Gearing remains healthy at 32.9%. This gives the REIT S$174m, S$323m and S$995m debt headroom before reaching 40%, 45% and 60% gearing, respectively. Weighted average term to maturity is now 2.4 years with only S$163m JPY loans (34% of total loans) due in 2014. Total cost of debt remains at 1.62%.
Our View
Acquisition yet to materialize. We believe management is continuing its efforts to source for acquisitions, and continue to expect this to be in markets such as Malaysia and Australia. Though this has taken slightly longer than expected, management could be taking a more cautious stance, in our view. We have not factored acquisitions into our assumptions given the uncertainty in timing.

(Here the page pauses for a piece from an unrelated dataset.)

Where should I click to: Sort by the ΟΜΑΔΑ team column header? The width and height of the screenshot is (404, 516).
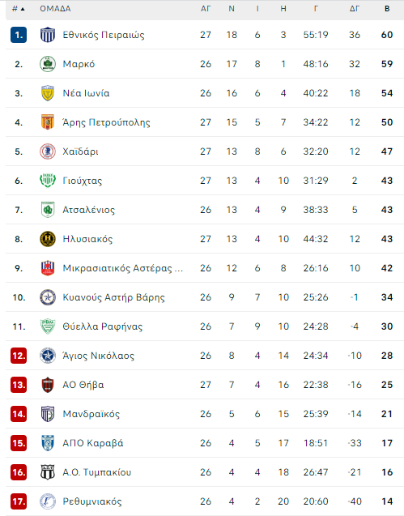pos(55,9)
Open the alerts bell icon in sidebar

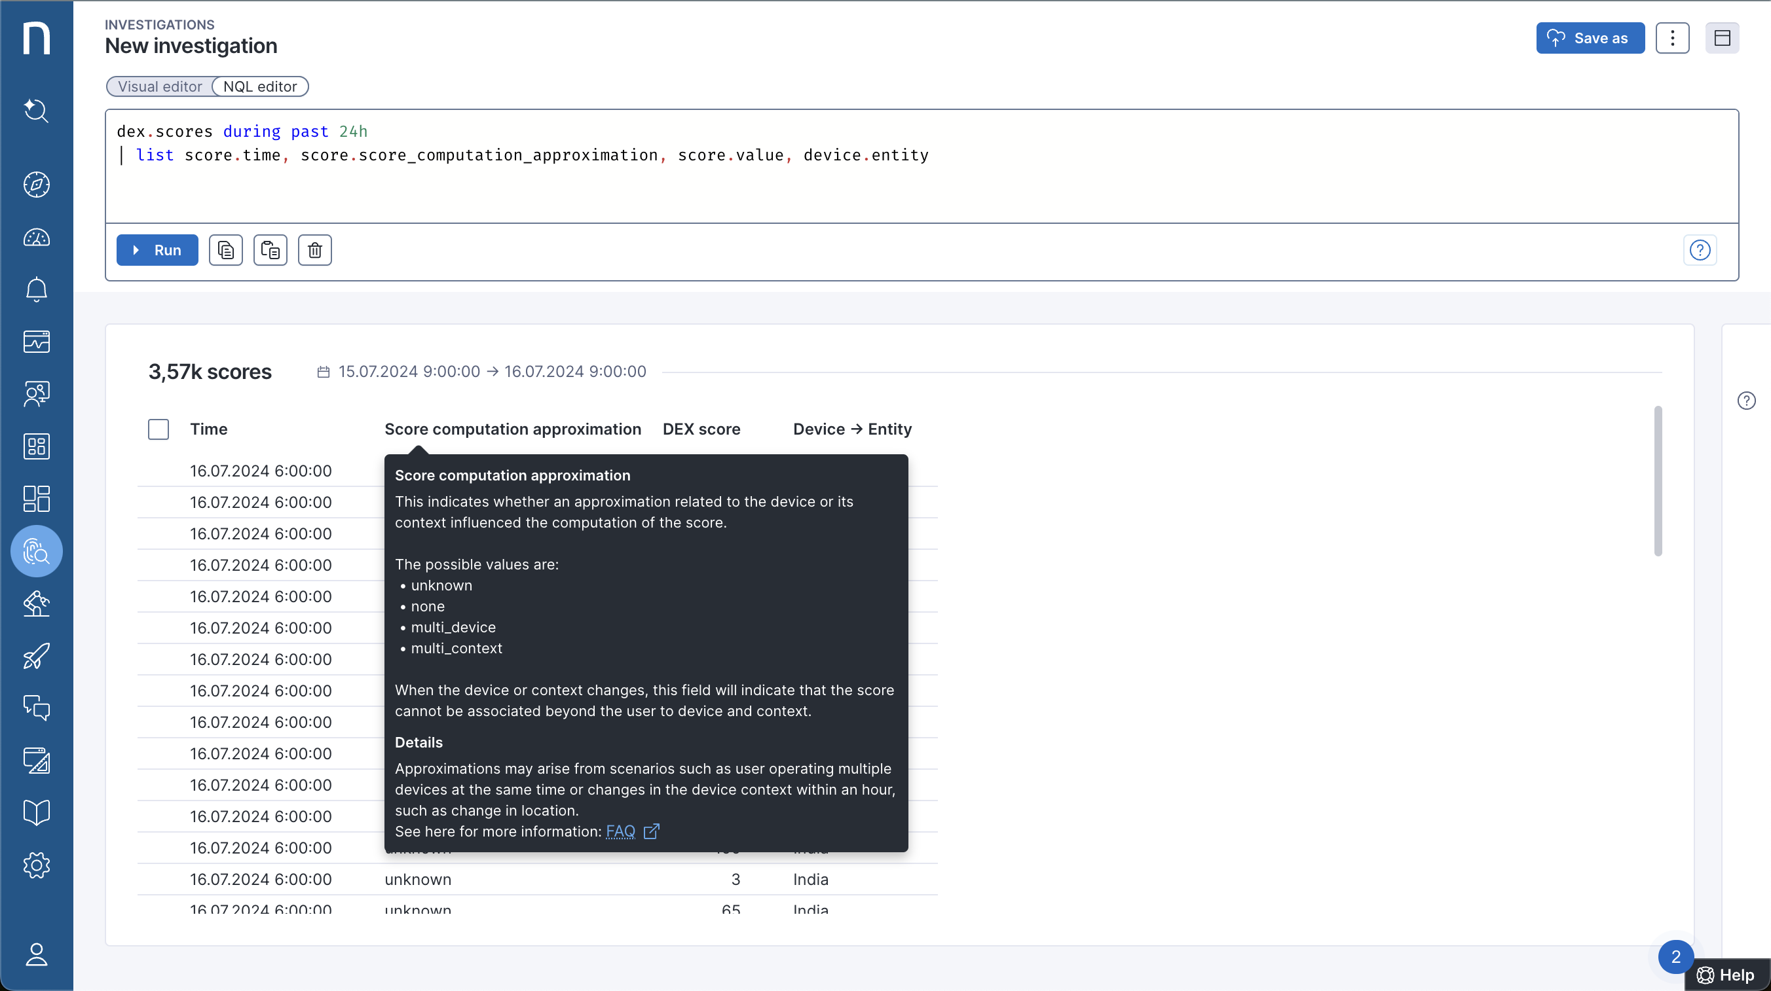[x=36, y=289]
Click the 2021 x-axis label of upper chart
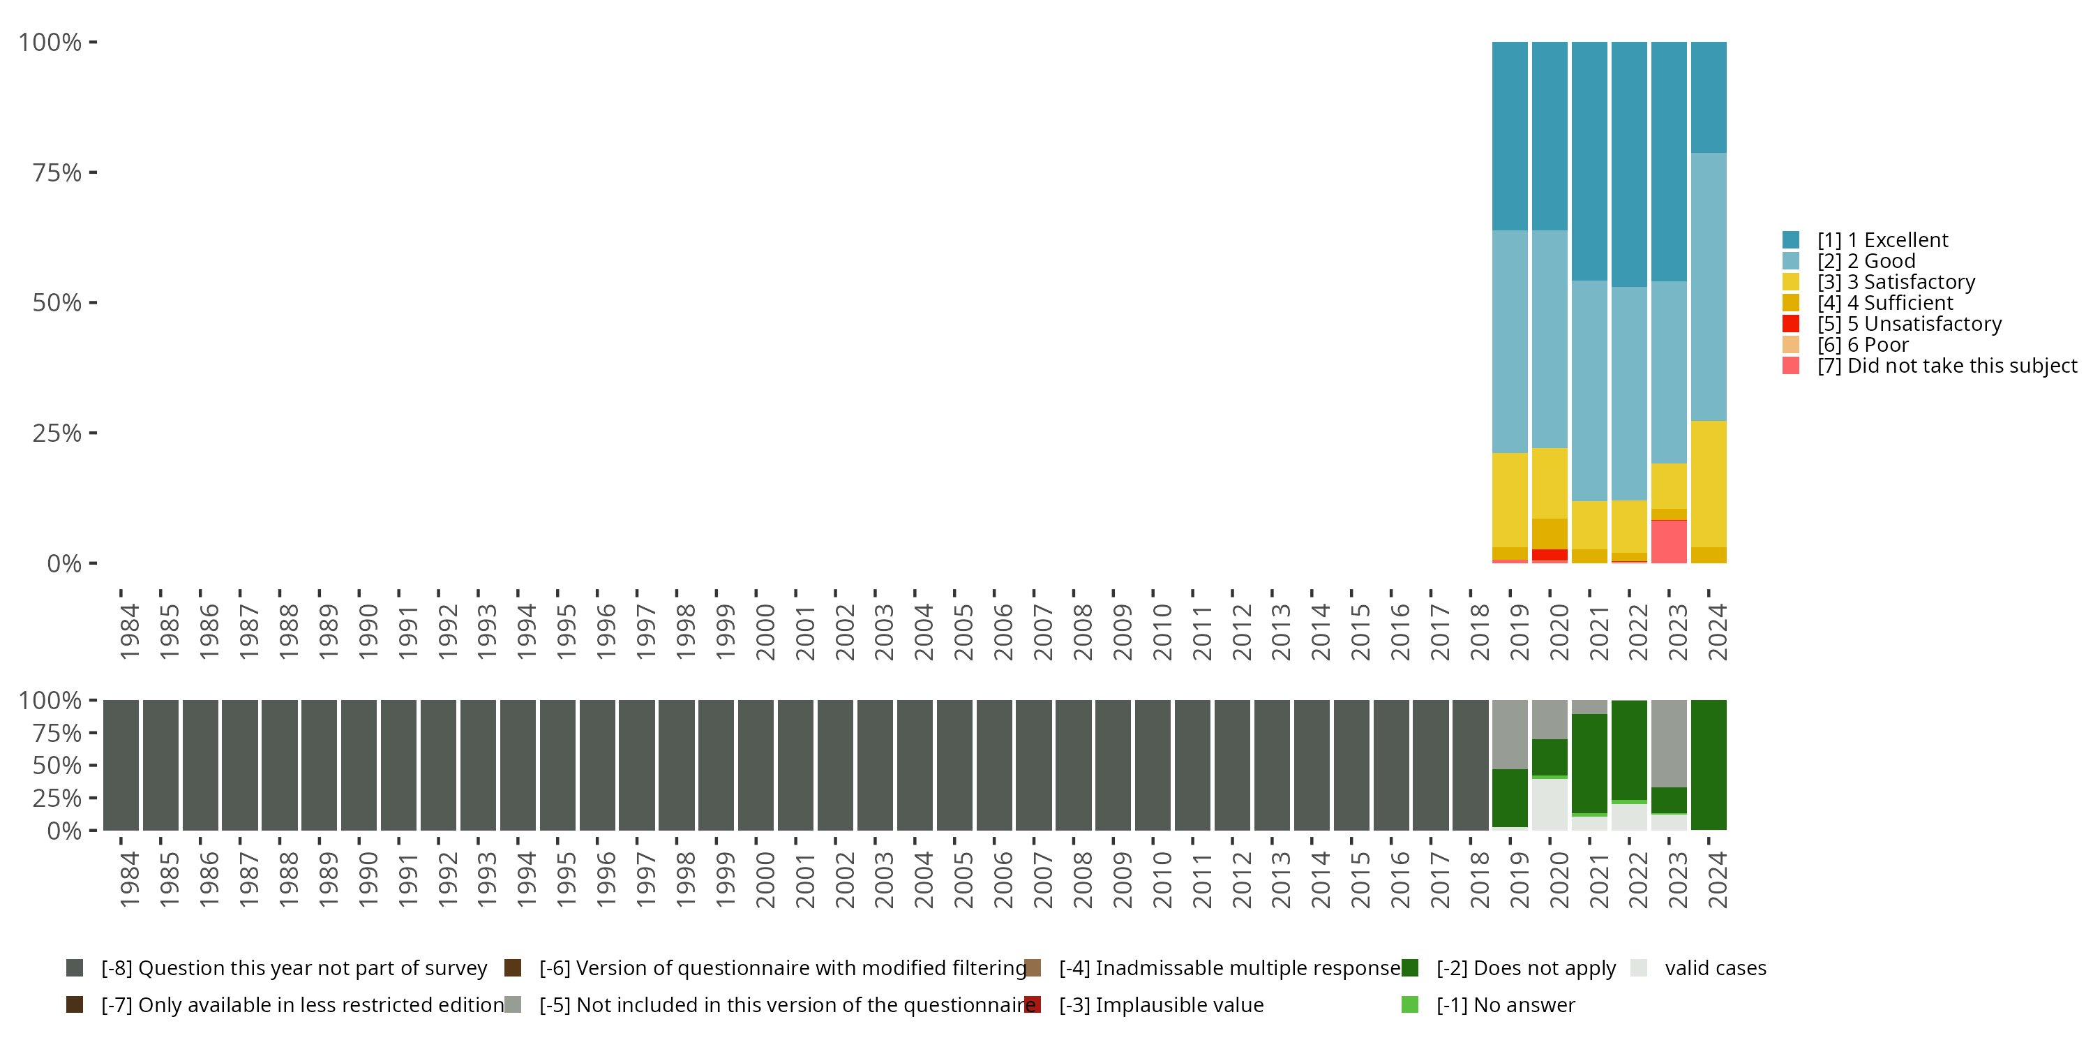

Factoring in higher CPI. We expect PREIT’s hospital assets to continue to benefit from a higher inflation rate in Singapore. In line with DBS economists’ latest forecast, we raised our CPI assumption for 2013 to 4%, from 3.1% previously. Consequently, DPU is nudged up to 10.7Scts for FY13F and 11.1Scts for FY14F.
Recommendation
Maintain HOLD, TP: S$2.19. PREIT is trading at 1.5x P/BV and 4.7% FY13F yield, amongst the lowest in the SREIT universe. Our DCF-derived TP (WACC: 5.7%, t:2%) is raised.